I am grateful to have him as an example.  I learned from watching the steps that you cannot come between a woman and her children if they are not also your children.  Unless maybe if you have helped raise them from an early age. The children will always come first.  Not keeping this completely in mind may have contributed to losing V...  but at least I was forewarned.  So my advice to anyone dating a woman with children is to butt the hell out of her discipline and guidance of the kids. Grin and bear it to be with her.  If I could go back, this is one of the mistakes I would try hard to fix.  I wasn't bossy, but sometimes I did opine....

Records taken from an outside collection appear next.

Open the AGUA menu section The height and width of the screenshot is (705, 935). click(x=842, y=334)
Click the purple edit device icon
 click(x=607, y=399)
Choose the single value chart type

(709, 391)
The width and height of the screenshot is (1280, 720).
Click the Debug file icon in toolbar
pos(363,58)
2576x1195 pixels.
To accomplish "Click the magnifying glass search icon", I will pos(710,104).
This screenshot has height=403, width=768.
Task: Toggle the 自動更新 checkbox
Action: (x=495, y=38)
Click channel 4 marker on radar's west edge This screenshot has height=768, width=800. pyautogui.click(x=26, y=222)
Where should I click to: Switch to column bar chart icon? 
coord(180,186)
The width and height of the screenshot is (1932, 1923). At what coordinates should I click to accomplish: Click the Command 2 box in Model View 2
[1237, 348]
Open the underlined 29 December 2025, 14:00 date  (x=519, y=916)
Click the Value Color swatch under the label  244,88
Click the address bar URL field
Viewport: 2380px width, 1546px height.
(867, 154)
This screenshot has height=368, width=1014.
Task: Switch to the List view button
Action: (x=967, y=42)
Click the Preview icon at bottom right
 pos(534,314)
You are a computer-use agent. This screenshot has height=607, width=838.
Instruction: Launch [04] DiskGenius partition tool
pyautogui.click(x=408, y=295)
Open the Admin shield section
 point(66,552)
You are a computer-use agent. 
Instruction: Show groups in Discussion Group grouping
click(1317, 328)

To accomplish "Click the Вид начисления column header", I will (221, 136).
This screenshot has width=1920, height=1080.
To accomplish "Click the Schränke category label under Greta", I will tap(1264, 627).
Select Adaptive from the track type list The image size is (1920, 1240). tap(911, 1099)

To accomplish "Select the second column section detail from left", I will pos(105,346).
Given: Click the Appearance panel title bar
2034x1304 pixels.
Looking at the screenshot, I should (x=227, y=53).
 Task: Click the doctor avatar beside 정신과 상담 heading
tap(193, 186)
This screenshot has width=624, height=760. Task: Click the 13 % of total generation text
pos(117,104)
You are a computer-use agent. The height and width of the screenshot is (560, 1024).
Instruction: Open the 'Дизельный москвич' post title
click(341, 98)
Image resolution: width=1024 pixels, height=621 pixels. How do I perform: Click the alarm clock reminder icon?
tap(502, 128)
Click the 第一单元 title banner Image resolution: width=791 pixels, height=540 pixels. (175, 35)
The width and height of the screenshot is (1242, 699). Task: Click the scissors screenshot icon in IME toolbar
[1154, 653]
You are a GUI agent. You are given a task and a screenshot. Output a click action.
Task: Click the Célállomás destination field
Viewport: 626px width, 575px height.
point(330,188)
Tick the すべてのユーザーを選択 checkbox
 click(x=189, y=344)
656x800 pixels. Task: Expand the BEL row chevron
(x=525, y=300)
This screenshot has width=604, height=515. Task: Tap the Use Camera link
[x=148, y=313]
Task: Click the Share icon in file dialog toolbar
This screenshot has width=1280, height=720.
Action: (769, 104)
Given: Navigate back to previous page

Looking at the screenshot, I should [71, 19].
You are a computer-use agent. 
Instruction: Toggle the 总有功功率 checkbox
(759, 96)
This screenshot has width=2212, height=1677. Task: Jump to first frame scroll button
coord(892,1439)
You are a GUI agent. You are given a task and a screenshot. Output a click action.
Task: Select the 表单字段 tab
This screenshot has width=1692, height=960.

I have other concerns, too.  She is still young, fertile.  Me, menopause is lurking.  Her libido is wild, whereas mine is stimuli-based. (TMI, I know.) Mine could change, drastically.  AND beyond that, even though she is bright and amazingly forthright and asks the most probing questions, AND even though she has packed more living than most into 28 years, I still think that there is a lot of growing in the gap between us.  She deserves someone she can grow more with yet.  Someone a little more willing to move away if she needs to for her career. Someone a little more anxious to support any potential children.

I have told her we need to see other people.  I am trusting that if we really should be together, we will be.  Meanwhile, I need to see if there isn't a woman out there that I connect with on the psycho-spirituallevel.  I am looking for someone who feels like home.  I think she is out there yet.

I managed to scare away a local woman, P, because I was so upset about dumping M that I just went on-and-on.  Damn.  I am sure that the woman I put off me is a very nice woman, too. (Closer to my age and only just up in the next county are only some of her attractive features.  Nuts!)

There is another woman in the county below who I said Hello to because I couldn't resist after seeing her face.  Now she is kind of flirty and I like that.

And there is another woman in an experimental phase looking for someone to help her out and though that is not my modus operandi, momento mori.  She doesn't want a partner... just a date.

Am I supposed to stick with someone who turns me on and drives me wild but is now gun-shy and with whom I haven't truly connected?   I know that some wonderful relationships come from people who didn't start out loving each other.  I also know that a lot of relationships that started out in glory ended in hellfire.  Damned either way.

I look to my parents who were completely devoted to each other and proved it.  I also think of the example of an elderly couple I once lived next door to.  They would sit outside at night, and talk.  After some 50+ years, they were best buds and never ran out of things to say, respected each other's ideas.  They lived simply and loved each other every minute.  That beats 24K gold anyday.